Bali's hospitals see tourist motorbike accident victims daily. The injuries range from road rash to fatal head trauma. Most accident victims were not professional riders — they were tourists who thought a brief holiday scooter rental was a simple, harmless thing.

Who Should Actually Rent a Scooter in Bali

Honest answer: experienced riders who already ride motorbikes regularly at home, hold a license that covers motorbikes, have obtained the IDP with motorbike endorsement before arrival, and have adequate travel insurance that explicitly covers legal motorbike riding.

If all four of those things apply to you: Bali on a scooter is genuinely wonderful. The freedom to stop anywhere, explore back roads, and cover ground at your own pace is one of the great travel experiences in Southeast Asia — for people who are actually equipped for it.

If any one of those conditions is missing — particularly if you have little or no motorbike experience — the risk-reward calculation does not support it.

Alternatives to Riding a Scooter

For the transport flexibility that attracts people to scooters, these alternatives work well:

  • Grab and Gojek: Fast, cheap, and available throughout south Bali and Ubud. The app shows the price before you confirm. No negotiation, no scam risk. See our guides: How to Use Grab in Bali and How to Use Gojek in Bali.
  • Private driver for the day: IDR 500,000–700,000 for a full day with a knowledgeable driver who can take you to multiple stops, wait while you explore, and handle parking and navigation. Better value than a scooter rental when you factor in fuel, parking, and the time you'd spend on navigation.
  • Bicycle rental: For short distances within Ubud town or Canggu, bicycle rental (IDR 30,000–50,000/day) is a pleasant and appropriate alternative for relatively flat routes.

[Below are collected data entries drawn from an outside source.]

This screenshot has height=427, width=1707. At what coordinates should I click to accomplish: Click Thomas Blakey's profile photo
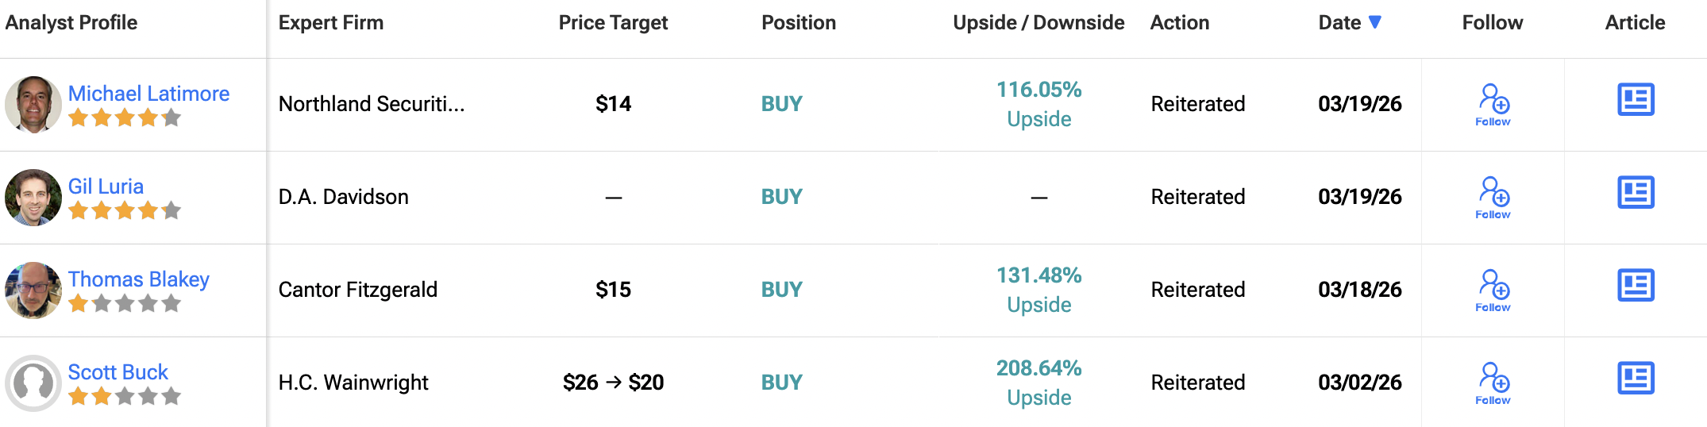coord(33,290)
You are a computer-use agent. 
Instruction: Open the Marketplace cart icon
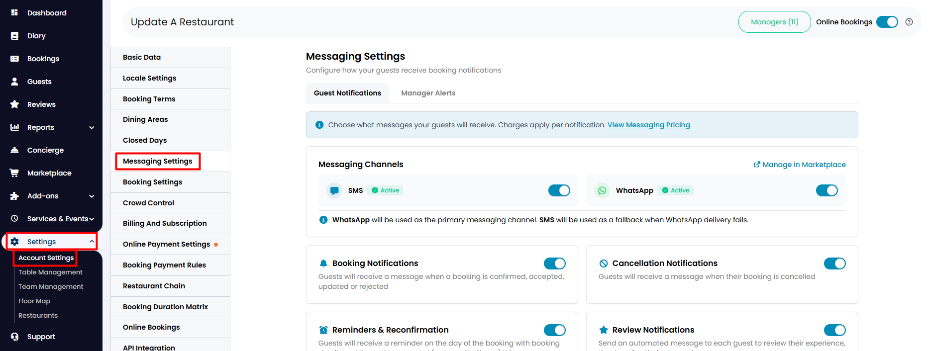point(14,173)
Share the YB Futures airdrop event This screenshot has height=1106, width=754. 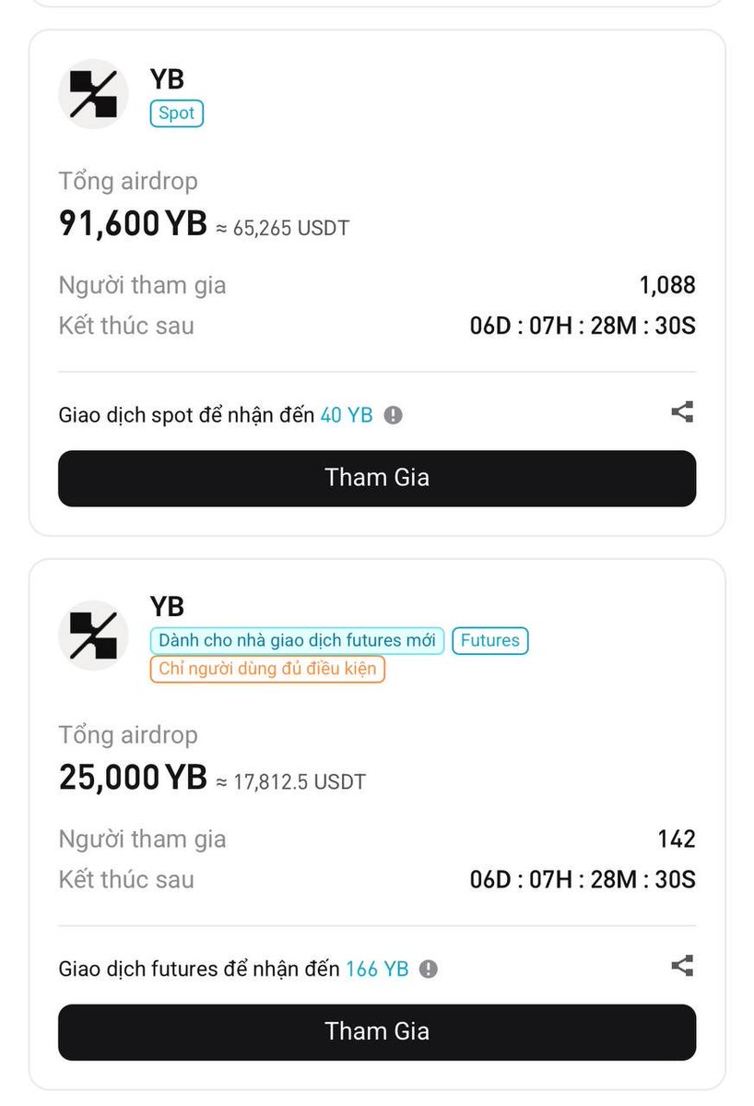pos(682,966)
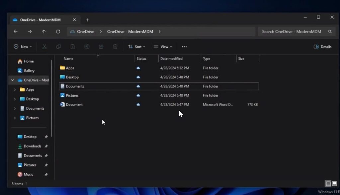The image size is (340, 195).
Task: Paste from clipboard via toolbar icon
Action: click(x=73, y=47)
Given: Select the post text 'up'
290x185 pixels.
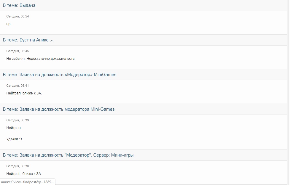Looking at the screenshot, I should tap(8, 24).
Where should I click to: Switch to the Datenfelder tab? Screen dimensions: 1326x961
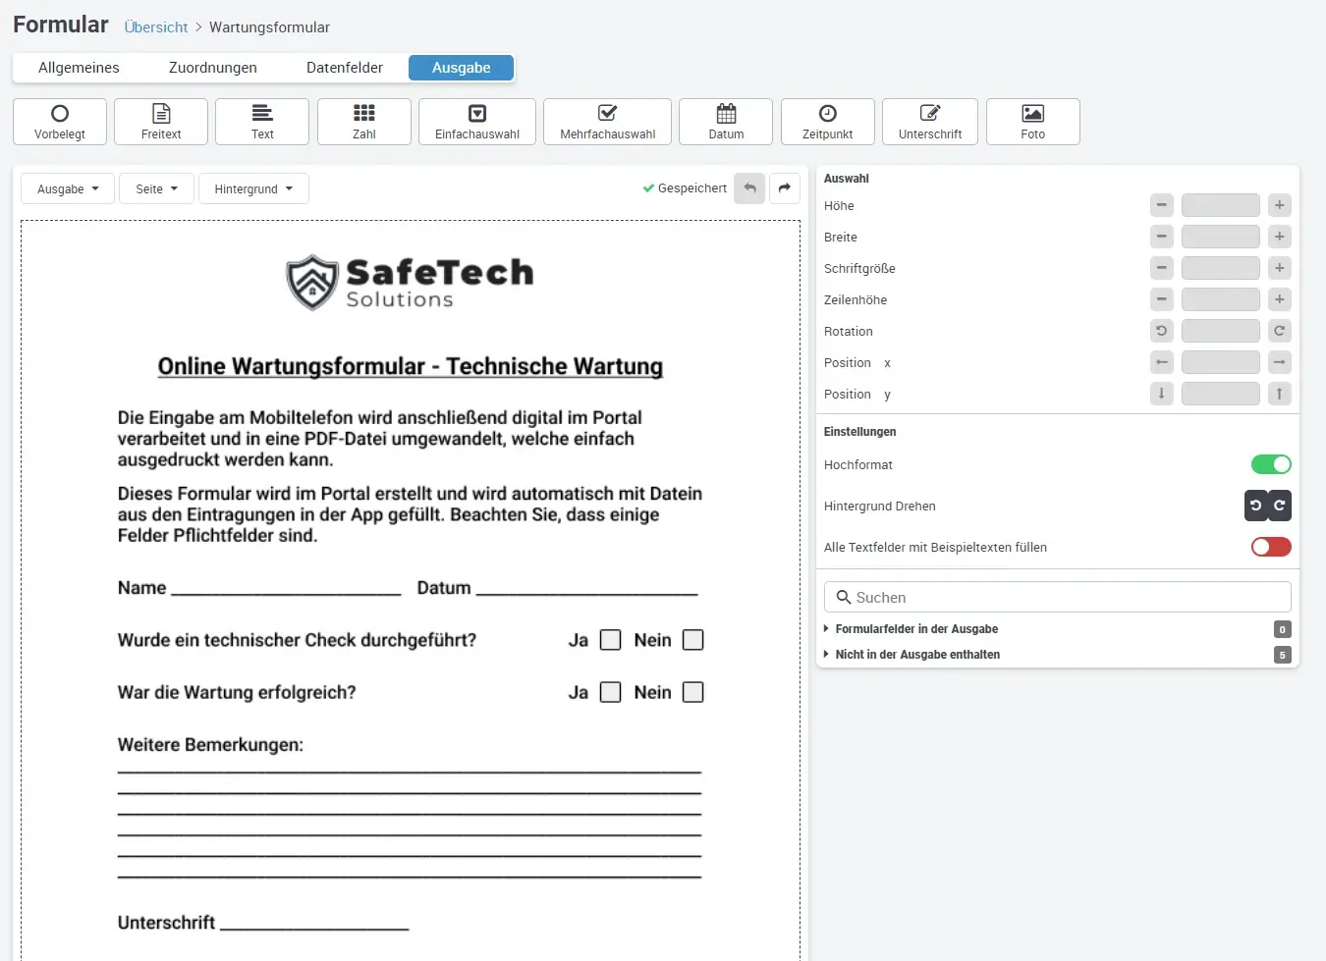[x=344, y=68]
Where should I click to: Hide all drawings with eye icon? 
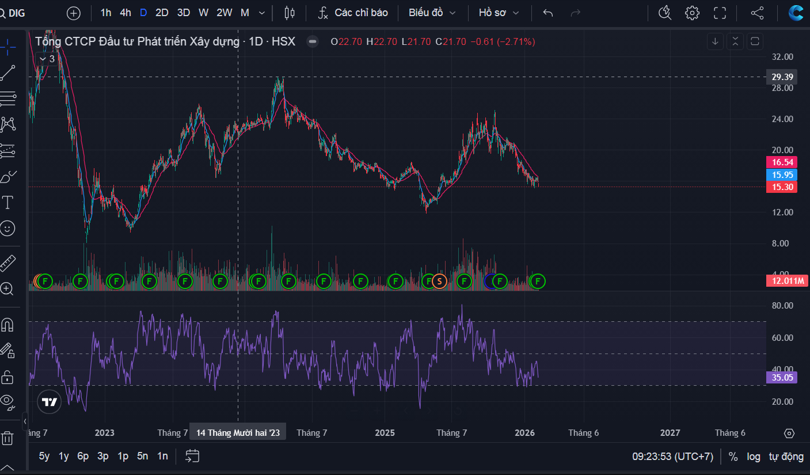point(7,401)
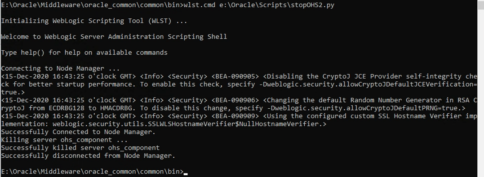Click the BEA-090906 message code
Screen dimensions: 484x177
pyautogui.click(x=235, y=100)
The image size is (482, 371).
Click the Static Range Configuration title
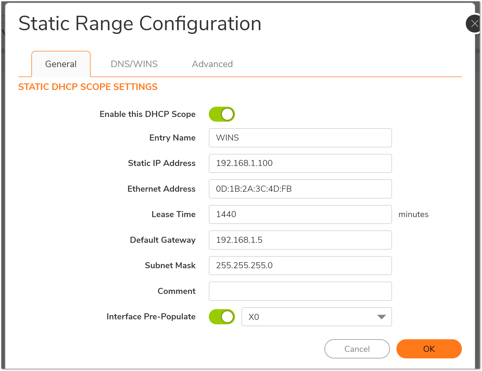pos(140,24)
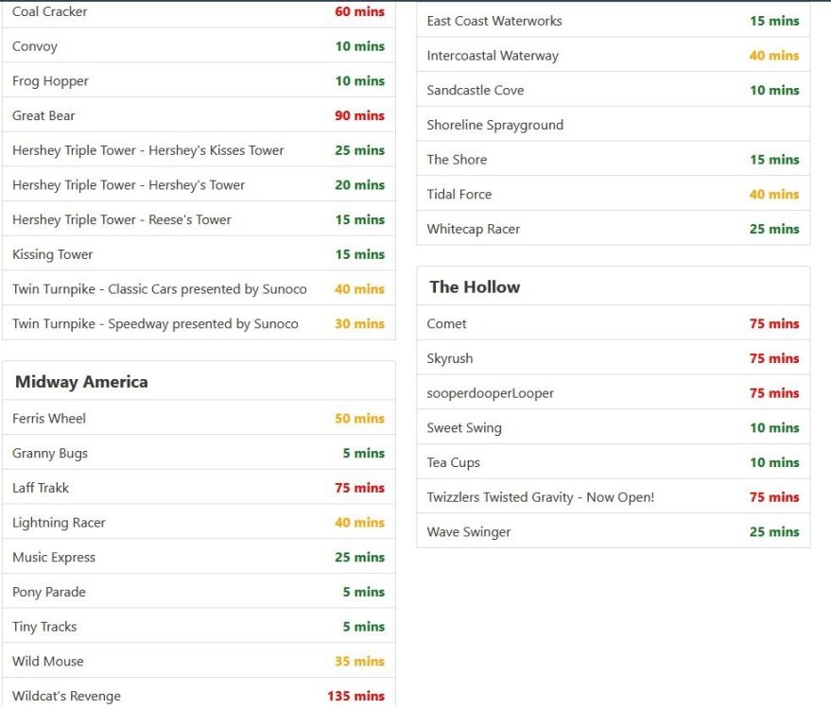Click on Lightning Racer ride name
The width and height of the screenshot is (831, 709).
[59, 523]
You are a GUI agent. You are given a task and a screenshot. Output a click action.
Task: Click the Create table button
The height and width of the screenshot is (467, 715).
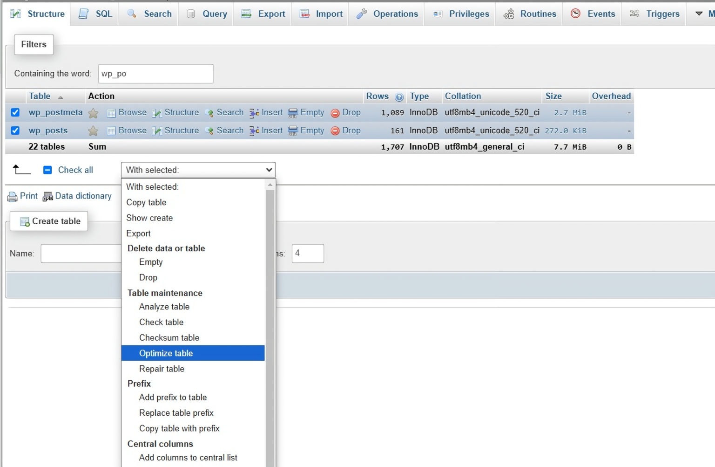point(48,221)
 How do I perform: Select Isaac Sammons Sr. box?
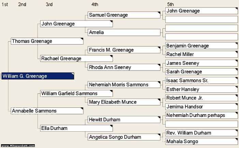[200, 80]
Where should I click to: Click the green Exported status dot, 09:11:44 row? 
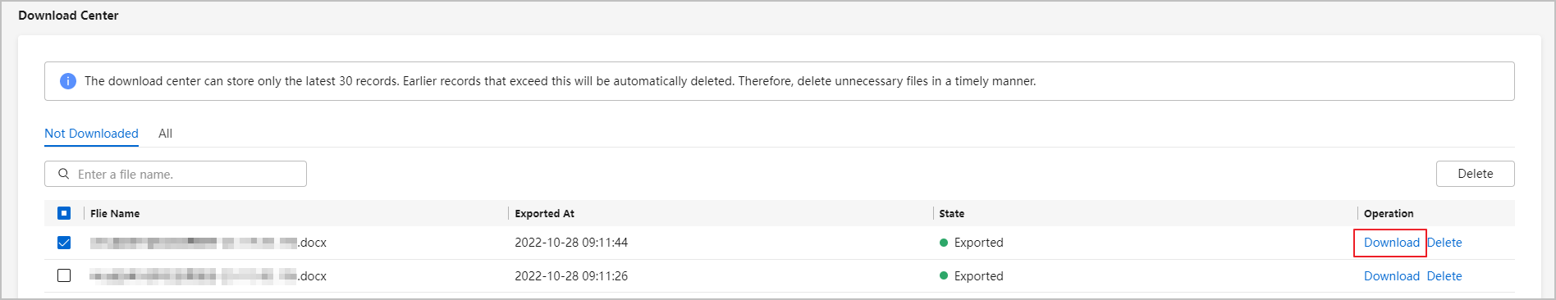944,243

Our comprehensive Bali transport guide covers all options with costs.

If You Do Decide to Ride

If you have read this and made an informed decision to ride anyway, these are the minimum risk-reduction measures:

  1. Obtain the correct documentation first. Get the IDP before you leave your home country if you hold a motorbike-endorsed home license. Or spend a day getting the SIM C from SATPAS in Denpasar on arrival.
  2. Wear a full-face helmet. Not the basic open-face helmets most rental shops provide. Buy or rent a full-face helmet. Your face and head are your most important things to protect in a road accident.
  3. Wear shoes, not flip flops. Flip flops can catch on the bike and reduce your foot control significantly.
  4. Never ride after alcohol. See our guide on drunk driving in Bali for what drunk riding means legally in Indonesia.
  5. No night riding on unfamiliar roads. Stay on routes you have already covered in daylight.
  6. Check your travel insurance explicitly. Call your insurer, describe your situation (including license status), and get confirmation in writing that you are covered. Verbal reassurance at the claims stage is worthless.
  7. Carry the STNK (vehicle registration) that the rental shop provides at all times — it is legally required to be on the vehicle.
  8. Know the emergency number: Bali Tourist Police: 0361-224 111. Nearest hospital to your riding area. See our emergency contacts guide.

The Risk Is Real — The Choice Is Yours

This guide exists so you make this decision with accurate information rather than assumptions. If you decide to ride: be equipped, be legal, be sober, and be more careful than you think you need to be. If you decide not to: Grab, Gojek, and private drivers get you everywhere you want to go at a fraction of the accident risk.